▶ What you need to do
List each line of the items below that contains the word "beside", copying every such line in full. Matches must agree in case.
* START Given data *
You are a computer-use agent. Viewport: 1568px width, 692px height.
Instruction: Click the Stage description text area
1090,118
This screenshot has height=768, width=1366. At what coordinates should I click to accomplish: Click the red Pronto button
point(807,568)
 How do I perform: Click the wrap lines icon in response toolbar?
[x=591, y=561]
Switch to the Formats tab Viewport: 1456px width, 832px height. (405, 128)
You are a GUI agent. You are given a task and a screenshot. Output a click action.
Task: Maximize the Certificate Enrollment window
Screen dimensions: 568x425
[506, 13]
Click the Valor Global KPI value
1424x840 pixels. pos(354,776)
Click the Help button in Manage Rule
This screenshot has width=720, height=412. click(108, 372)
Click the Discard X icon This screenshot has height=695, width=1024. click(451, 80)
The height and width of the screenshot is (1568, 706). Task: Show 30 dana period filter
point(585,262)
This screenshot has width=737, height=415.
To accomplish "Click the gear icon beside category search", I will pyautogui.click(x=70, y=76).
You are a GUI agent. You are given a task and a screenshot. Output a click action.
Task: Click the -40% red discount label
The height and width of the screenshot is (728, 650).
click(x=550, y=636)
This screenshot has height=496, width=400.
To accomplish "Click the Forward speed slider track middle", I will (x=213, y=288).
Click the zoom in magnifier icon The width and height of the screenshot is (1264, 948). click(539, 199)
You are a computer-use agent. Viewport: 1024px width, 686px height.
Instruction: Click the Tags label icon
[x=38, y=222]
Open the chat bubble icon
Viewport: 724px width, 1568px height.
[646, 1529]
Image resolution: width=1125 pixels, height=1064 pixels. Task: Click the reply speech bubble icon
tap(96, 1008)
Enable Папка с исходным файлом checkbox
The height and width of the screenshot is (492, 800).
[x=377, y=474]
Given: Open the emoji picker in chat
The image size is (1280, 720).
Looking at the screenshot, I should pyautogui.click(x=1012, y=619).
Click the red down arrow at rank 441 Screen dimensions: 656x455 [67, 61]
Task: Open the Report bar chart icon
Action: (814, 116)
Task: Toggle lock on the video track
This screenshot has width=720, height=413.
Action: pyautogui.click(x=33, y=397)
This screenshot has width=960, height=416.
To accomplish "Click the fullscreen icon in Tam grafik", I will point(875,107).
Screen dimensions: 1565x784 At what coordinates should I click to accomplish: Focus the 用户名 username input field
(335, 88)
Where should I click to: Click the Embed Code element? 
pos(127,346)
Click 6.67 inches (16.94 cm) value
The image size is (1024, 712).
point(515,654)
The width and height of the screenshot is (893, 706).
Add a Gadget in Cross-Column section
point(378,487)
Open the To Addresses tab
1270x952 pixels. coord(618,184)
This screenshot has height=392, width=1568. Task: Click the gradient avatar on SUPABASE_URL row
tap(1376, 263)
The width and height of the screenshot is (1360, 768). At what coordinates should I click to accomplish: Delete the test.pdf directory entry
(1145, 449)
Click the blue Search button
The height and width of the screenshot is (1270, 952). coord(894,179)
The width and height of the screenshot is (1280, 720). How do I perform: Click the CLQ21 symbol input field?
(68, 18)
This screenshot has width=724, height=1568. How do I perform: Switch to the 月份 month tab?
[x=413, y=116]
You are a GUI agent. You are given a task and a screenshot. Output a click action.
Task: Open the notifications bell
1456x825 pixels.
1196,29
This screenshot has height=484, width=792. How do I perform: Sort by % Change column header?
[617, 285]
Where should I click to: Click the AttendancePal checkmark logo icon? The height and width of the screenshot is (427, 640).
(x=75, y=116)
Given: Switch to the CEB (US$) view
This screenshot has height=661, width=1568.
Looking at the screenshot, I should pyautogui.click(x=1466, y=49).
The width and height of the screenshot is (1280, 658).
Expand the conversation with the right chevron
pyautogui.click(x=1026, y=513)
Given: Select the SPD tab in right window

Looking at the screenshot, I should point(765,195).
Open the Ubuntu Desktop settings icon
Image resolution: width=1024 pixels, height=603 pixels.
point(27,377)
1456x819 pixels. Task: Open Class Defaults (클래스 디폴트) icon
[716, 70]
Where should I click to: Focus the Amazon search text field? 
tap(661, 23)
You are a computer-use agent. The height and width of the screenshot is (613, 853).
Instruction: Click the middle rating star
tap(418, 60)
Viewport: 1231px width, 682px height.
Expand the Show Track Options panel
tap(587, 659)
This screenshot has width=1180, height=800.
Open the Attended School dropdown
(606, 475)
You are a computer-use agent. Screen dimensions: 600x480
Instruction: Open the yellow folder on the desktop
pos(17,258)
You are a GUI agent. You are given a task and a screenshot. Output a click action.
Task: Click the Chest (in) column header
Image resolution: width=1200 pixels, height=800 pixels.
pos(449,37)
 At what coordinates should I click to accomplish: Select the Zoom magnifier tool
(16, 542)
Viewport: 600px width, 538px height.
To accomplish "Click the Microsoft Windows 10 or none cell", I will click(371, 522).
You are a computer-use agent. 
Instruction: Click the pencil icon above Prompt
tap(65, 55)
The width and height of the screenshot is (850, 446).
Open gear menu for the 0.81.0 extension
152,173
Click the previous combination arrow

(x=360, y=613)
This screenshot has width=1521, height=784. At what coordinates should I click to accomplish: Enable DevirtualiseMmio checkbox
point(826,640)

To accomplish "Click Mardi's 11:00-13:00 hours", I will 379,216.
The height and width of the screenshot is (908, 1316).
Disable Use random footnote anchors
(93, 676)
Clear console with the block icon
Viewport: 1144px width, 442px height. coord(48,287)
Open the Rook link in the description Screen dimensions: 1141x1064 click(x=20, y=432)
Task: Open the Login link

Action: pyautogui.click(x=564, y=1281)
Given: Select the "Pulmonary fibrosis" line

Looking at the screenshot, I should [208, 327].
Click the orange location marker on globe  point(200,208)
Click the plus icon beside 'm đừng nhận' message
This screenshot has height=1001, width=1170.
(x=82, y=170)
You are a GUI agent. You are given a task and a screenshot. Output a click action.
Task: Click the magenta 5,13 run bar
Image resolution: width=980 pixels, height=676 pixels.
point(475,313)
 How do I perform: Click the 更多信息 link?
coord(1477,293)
* END Given data *
▶ Exercise result
To accomplish "Click the gear icon beside category search", I will pyautogui.click(x=70, y=76).
Click the plus icon beside 'm đừng nhận' message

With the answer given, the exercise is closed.